== QUOTED PASSAGE ==
Depending on the size of the area illuminated with blue light, the length scale of protein deactivation can be altered. By concentrating the beam, single groups of proteins can be targeted, and by widening the beam, entire cells can be ablated, while their neighbours remain intact.

Yemima Dani Riani

In the study, the Nagai group showcased whole-cell ablation. By selectively targeting the mitochondria in cancer cells, SNG could kill cells outright. The probe is relatively sensitive, so 2 min of illumination was all that was needed to kill the cells. This whole-cell application could be useful for studying the elasticity or mechanics of cells in the developing spinal cord (neural tube), for example, as an alternative to high powered laser ablation, which tends to damage nearby cells and makes measurement difficult.

The group showed that selective nanoscale protein inactivation is possible without significant damage to non-targeted proteins. By testing the effect of SNG on two tagged proteins that were very close to each other in the cell membrane, they demonstrated that only the SNG-tagged protein was affected. In this case, they targeted pleckstrin domains – short lengths of protein that bind to lipids in the cell membrane. When the pleckstrin domain is inactivated, the protein moves away from the membrane and into the cytoplasm. Sure enough, in these experiments, the signal in the cytoplasm only increased for SNG-tagged proteins, due to ROS-based destruction of the pleckstrin zone.

Why is SNG better?

Imaging multiple targets in cells allows for elements of signalling pathways to be visualized down a microscope. Much effort has gone into linking function to signalling, and one powerful method is to view both cause and effect at the same time. The authors point out that using SNG allows you to do this, by deactivating proteins with a short excitation wavelength (blue), while imaging something else, for example calcium dynamics, using a probe at a higher wavelength. This demonstrates a clear advantage of this new probe.

== GOAL OF THE EXERCISE ==
Carry the article on the SNG protein-inactivation probe forward from its final sentence. The listing that comes next has nothing to do with this.

== SUPPLIED DATA ==
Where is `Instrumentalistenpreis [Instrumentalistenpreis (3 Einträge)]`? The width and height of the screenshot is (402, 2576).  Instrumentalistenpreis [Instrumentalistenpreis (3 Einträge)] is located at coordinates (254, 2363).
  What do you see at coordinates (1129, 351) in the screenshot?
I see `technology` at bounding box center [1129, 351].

== RESPONSE TO THIS EXERCISE ==
Additionally, SNG can deactivate proteins without flavin mononucleotide (FMN), which is present in many cancer cells, but is not always present in all somatic cells at the concentrations required by other optogenetic protein deactivators. SNG is also much simpler than other protein inactivation strategies, such as “anchoring away” (using a signal sequence to mislocalize a protein away from its functional location in a cell) or photo-induced oligomerization (engineering special proteins that bind to each other upon irradiation, and then fusing them to two separate proteins-of-interest).

Another method of deactivation is the use of the CRY2 system, which causes oligomerization of two protein targets, separately tagged with the two optogenetic components of the CRY2 system. The oligomerization causes non-physiological clusters, ablating protein function. The authors argue that their system is superior in its simplicity: only one laser is required for only one optogenetic protein, overcoming the barriers of cumbersome dual protein tagging, which can affect cell function and health.

Is SNG deactivation irreversible?

In the paper, the authors describe irreversible deactivation of a protein by SNG as an advantage for long-term study. This is of course true in theory – ROS-based damage to proteins affects covalent and ionic bonds, and is therefore irreparable. In practice, however, Dani Riani confirms that the protein has potential to be used for studying transient effects on very labile proteins such as cofilin – an actin regulator protein targeted by previous optogenetic tools developed in the Nagai lab.

Cytoskeletal regulation of nanocluster characteristics is still largely unexplored, as is the study of cell-wide changes resulting from the perturbation of a fast moving spatial signalling network. By using SNG to perturb such a protein (cofilin, for example), in conjunction with super resolution imaging of a related signalling protein (integrin, for example), researchers may have a powerful new tool to link nanoscale machinations to cell function.